*AIM OF THE TASK*
Make an exact copy of all the records that follow, apart from the pictures.

Collected data:
§

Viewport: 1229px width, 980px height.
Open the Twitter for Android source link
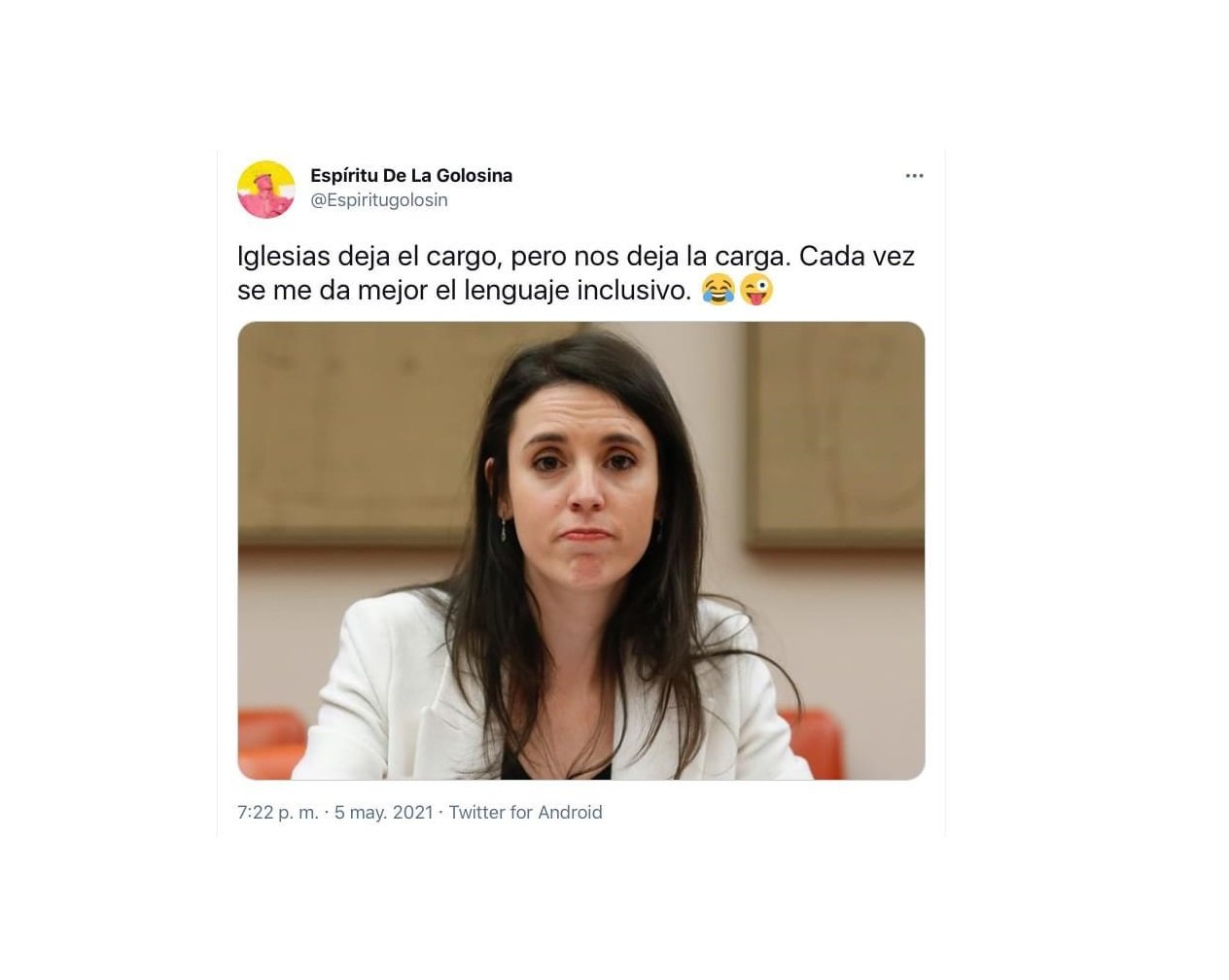click(x=525, y=813)
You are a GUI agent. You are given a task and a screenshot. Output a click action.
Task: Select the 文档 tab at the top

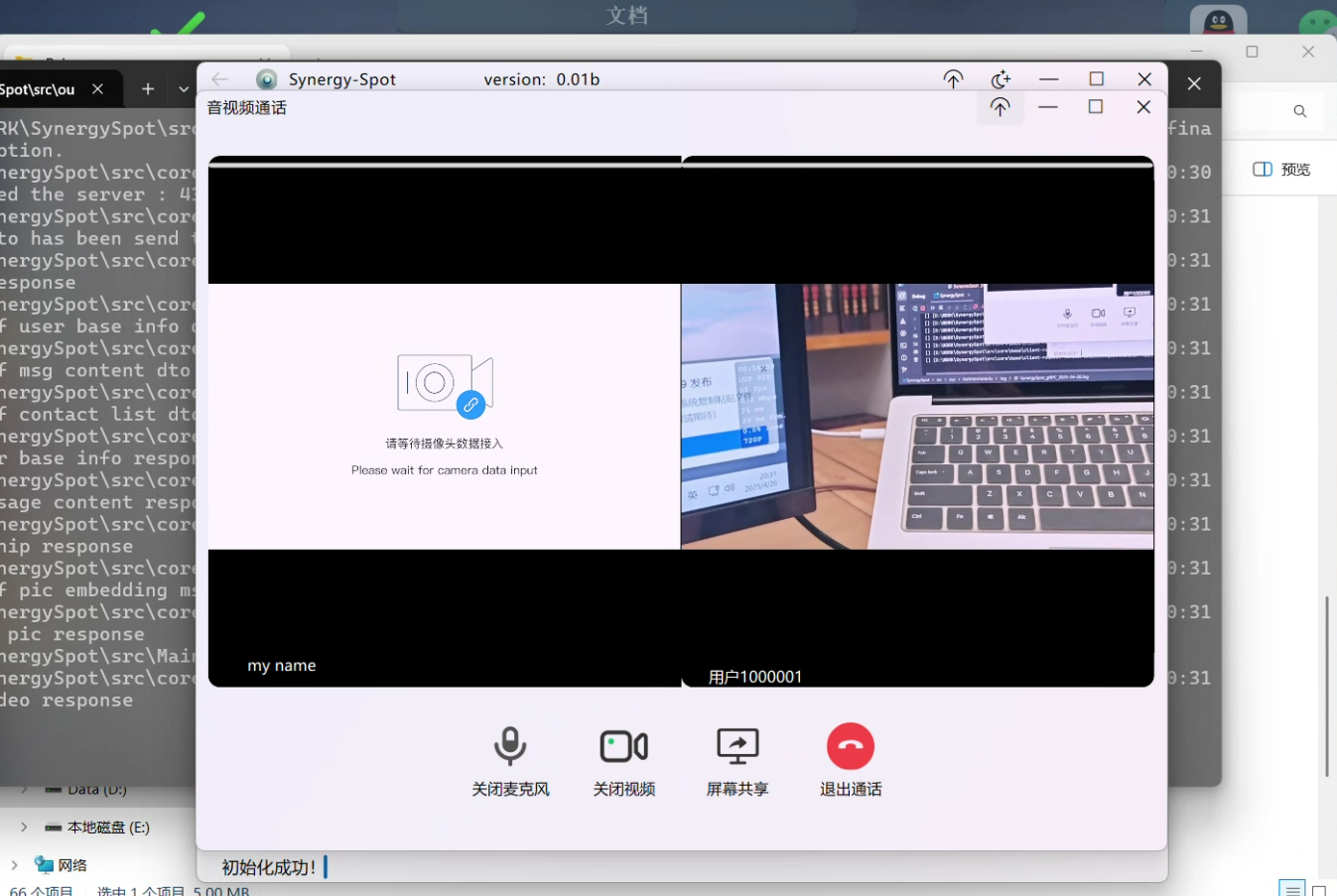pos(625,16)
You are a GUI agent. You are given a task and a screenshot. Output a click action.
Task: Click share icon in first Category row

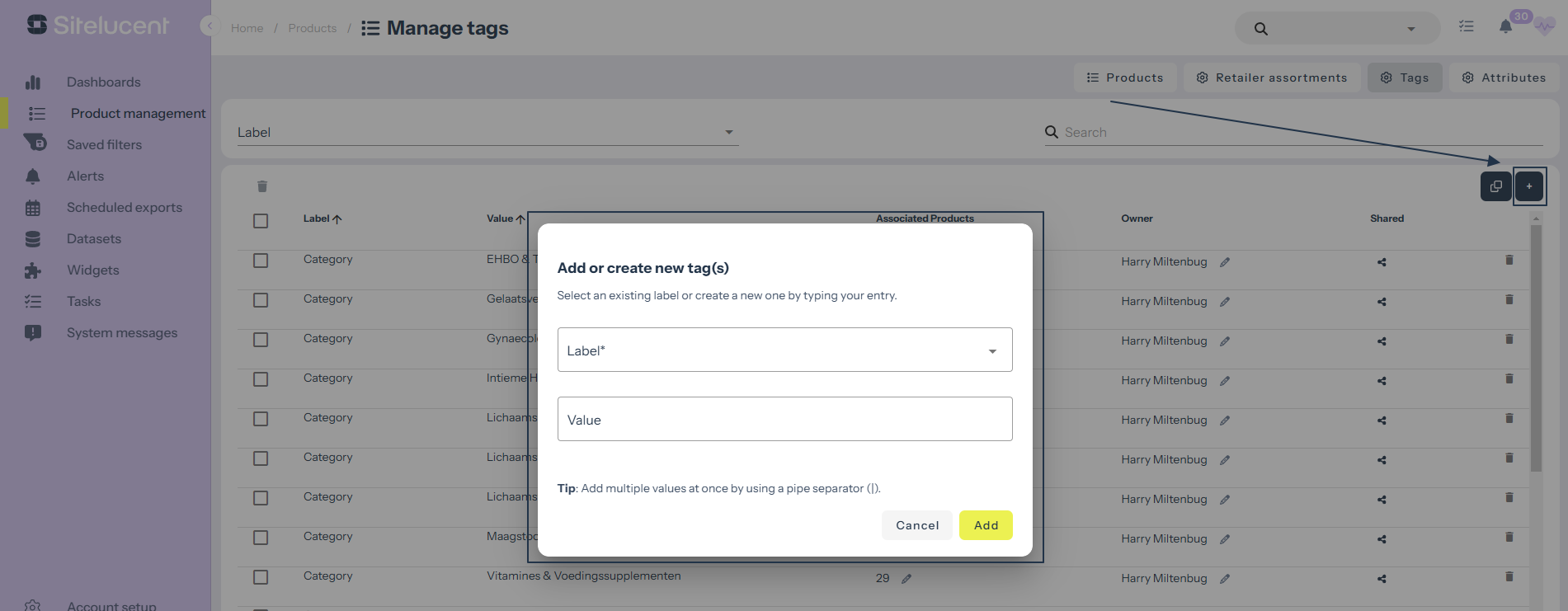coord(1382,262)
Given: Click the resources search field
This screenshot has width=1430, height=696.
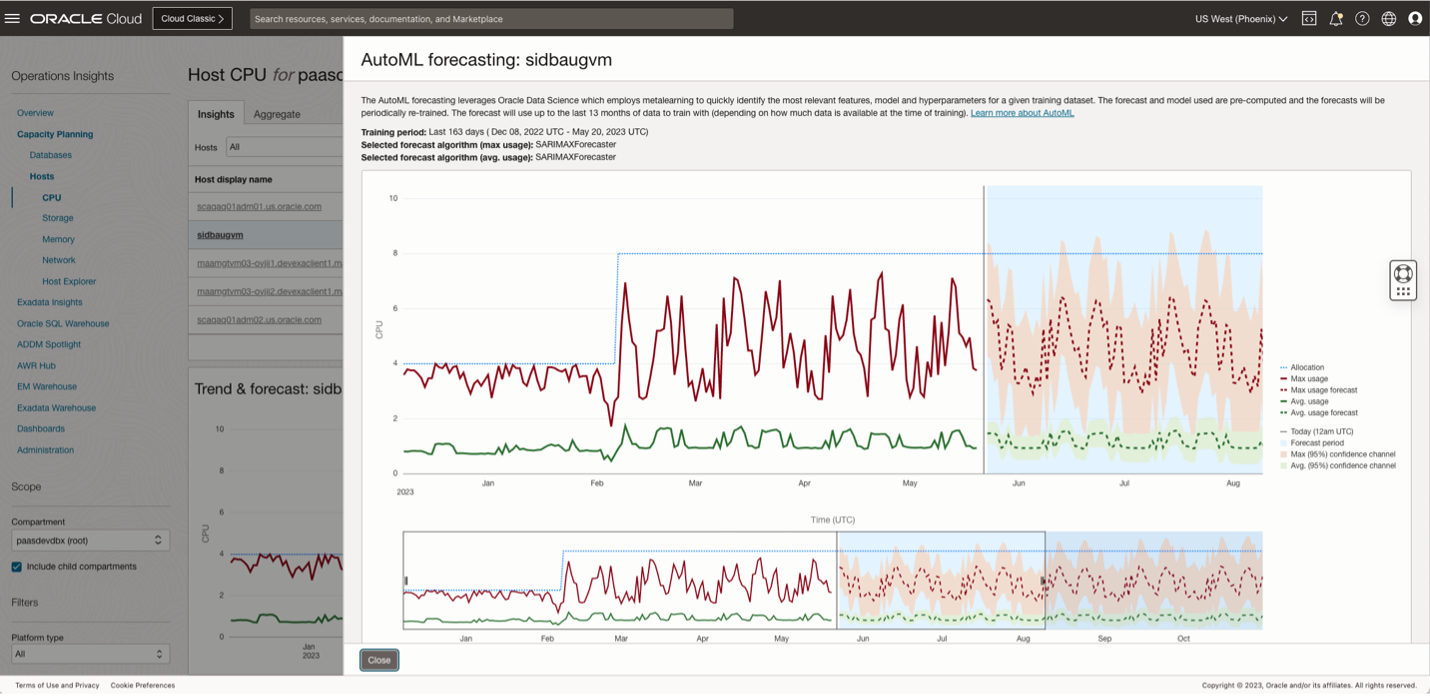Looking at the screenshot, I should click(x=490, y=18).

§

*RESULT FOR THIS EXERCISE*
Viewport: 1229px width, 980px height.
Open the Twitter for Android source link
click(x=525, y=813)
You are a GUI agent. You are given a task and a screenshot. Output a click action.
Task: Select the 文档 tab at the top

pos(625,16)
You are a GUI agent. You are given a task and a screenshot. Output a click action.
Task: Click share icon in first Category row

coord(1382,262)
Given: Click the resources search field
This screenshot has width=1430, height=696.
Looking at the screenshot, I should click(x=490, y=18).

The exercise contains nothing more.